Minas Gerais se despediu, nesta semana, de Bernardo Novais da Mata Machado, um dos principais intelectuais e formuladores de políticas culturais do país. Historiador, cientista político, escritor, ator e diretor de teatro, Machado morreu no sábado (25), aos 72 anos, em Belo Horizonte, enquanto realizava tratamento contra um linfoma de Hodgkin.
O velório foi realizado nesta segunda-feira (27), no Cemitério Parque da Colina, na capital mineira, seguido do sepultamento. Ao longo dos dias, autoridades, instituições e representantes do setor cultural prestaram homenagens a quem ajudou a construir um dos mais importantes marcos das políticas públicas de cultura no Brasil: o Sistema Nacional de Cultura (SNC).
Pesquisador da Fundação João Pinheiro e graduado pela Universidade Federal de Minas Gerais (UFMG), Bernardo também era especialista em gestão cultural pela Universidade de Barcelona. Sua trajetória foi marcada pela atuação na formulação de políticas públicas, pela produção acadêmica e pela dedicação às artes cênicas.
No Ministério da Cultura (MinC), atuou como diretor do Sistema Nacional de Cultura e Programas Integrados da Secretaria de Articulação Institucional, sendo um dos responsáveis pela elaboração do SNC, estrutura que organiza a cooperação entre União, estados e municípios na gestão das políticas culturais.
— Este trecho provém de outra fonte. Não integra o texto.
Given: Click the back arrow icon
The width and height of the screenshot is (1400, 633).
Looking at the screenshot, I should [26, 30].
Além da atuação na gestão pública, Bernardo tornou-se referência no debate sobre cultura como direito. Entre suas obras, o livro “Política Cultural: Fundamentos” é considerado uma das principais referências para pesquisadores, gestores e trabalhadores da área.
Em nota, o Ministério da Cultura lamentou a morte do historiador e destacou sua contribuição para o fortalecimento das políticas culturais brasileiras. A pasta manifestou solidariedade aos familiares, amigos e admiradores do pesquisador.
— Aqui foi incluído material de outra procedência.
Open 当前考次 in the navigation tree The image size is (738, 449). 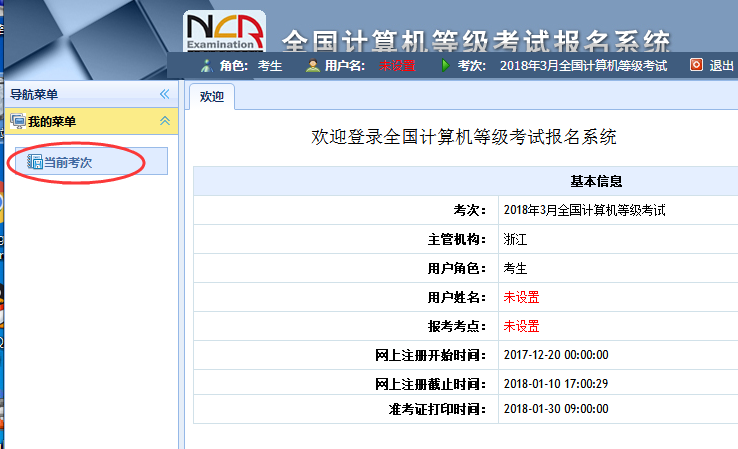[67, 162]
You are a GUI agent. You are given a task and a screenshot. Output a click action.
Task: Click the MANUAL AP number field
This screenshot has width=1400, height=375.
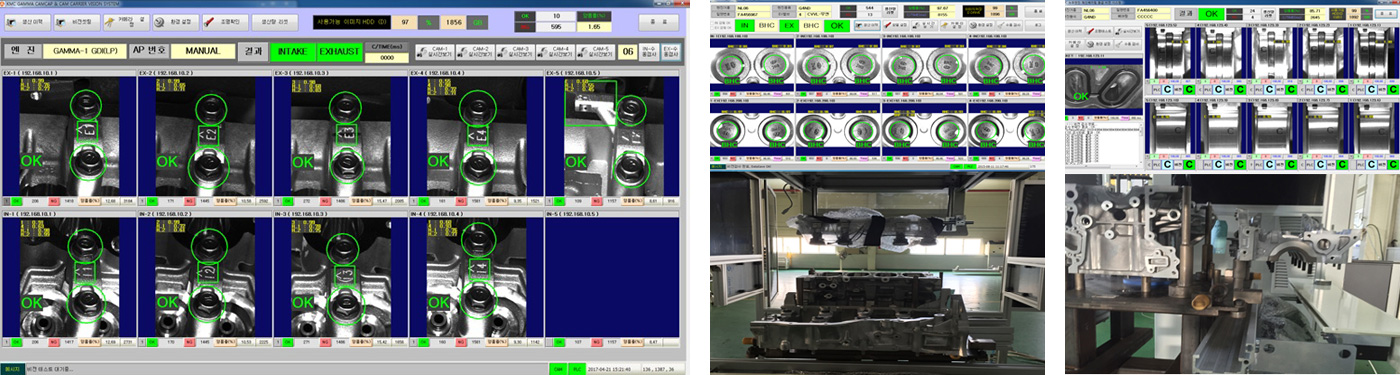click(x=203, y=51)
Autoridades lamentam a morte de Mata-Machado
O deputado federal Patrus Ananias (PT) afirmou ter perdido “um querido amigo de longa data” e destacou que Bernardo foi conselheiro de seu mandato e uma figura decisiva para a cultura mineira e nacional.
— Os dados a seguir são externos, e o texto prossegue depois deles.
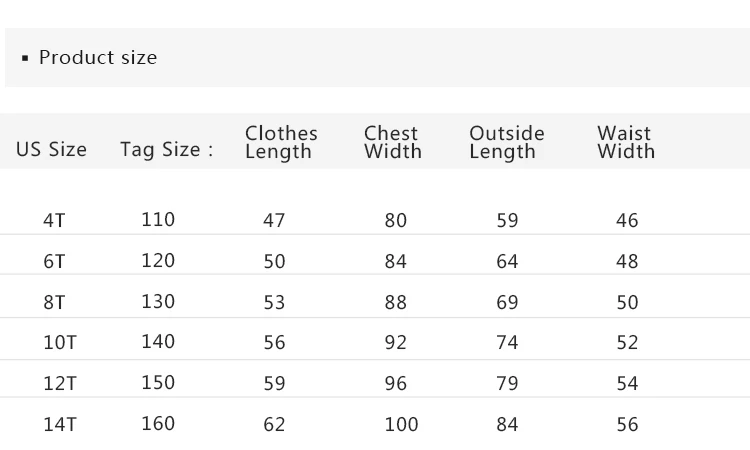750x450 pixels.
Task: Select the 14T size row label
Action: tap(59, 424)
Segundo Ananias, durante sua gestão na Prefeitura de Belo Horizonte (PBH), quando Bernardo ocupou o cargo de secretário-adjunto de Cultura, foram implementadas políticas que ampliaram o acesso à cultura na capital, como a criação do Festival Internacional de Teatro (FIT-BH), do Festival de Arte Negra (FAN), do primeiro Centro Cultural Regional, no Alto Vera Cruz, além da implantação da Lei Municipal de Incentivo à Cultura, do Conselho Municipal de Cultura e das Arenas da Cultura.
“Minas e o país perdem uma figura fundamental que ainda tinha muito a contribuir. Eu perco um amigo, cuja presença permanecerá viva na memória, nas ideias que compartilhamos e nas realizações que construímos”, escreveu o parlamentar.
A deputada estadual Macaé Evaristo (PT) também ressaltou o papel de Bernardo na consolidação das políticas culturais brasileiras. Para ela, o historiador dedicou a vida à construção de instrumentos para garantir o direito à cultura.
Macaé lembrou, ainda, a trajetória familiar de Bernardo, filho do jurista Edgar de Godói da Mata Machado, que teve o mandato de deputado federal cassado pela ditadura militar, e irmão de José Carlos Novais da Mata Machado, assassinado sob tortura em 1973. Sobre ambos, Bernardo escreveu o livro “Edgar e José Carlos: pai e filho na resistência à ditadura”.
“Bernardo ajudou a pensar o Sistema Nacional de Cultura e a legislação que o sustenta. Em Política Cultural: Fundamentos, deixou registrado aquilo que defendeu por toda a vida: cultura é direito, e política cultural é fundamento”, afirmou a deputada.
Também pelas redes sociais, o diretório do Partido dos Trabalhadores de Belo Horizonte (PT-BH) destacou que Bernardo foi uma referência nacional na formulação e no fortalecimento das políticas públicas para a cultura. Para a legenda, seu legado permanecerá orientando à gestão cultural brasileira por meio do Sistema Nacional de Cultura, um dos principais instrumentos de democratização das políticas culturais no país.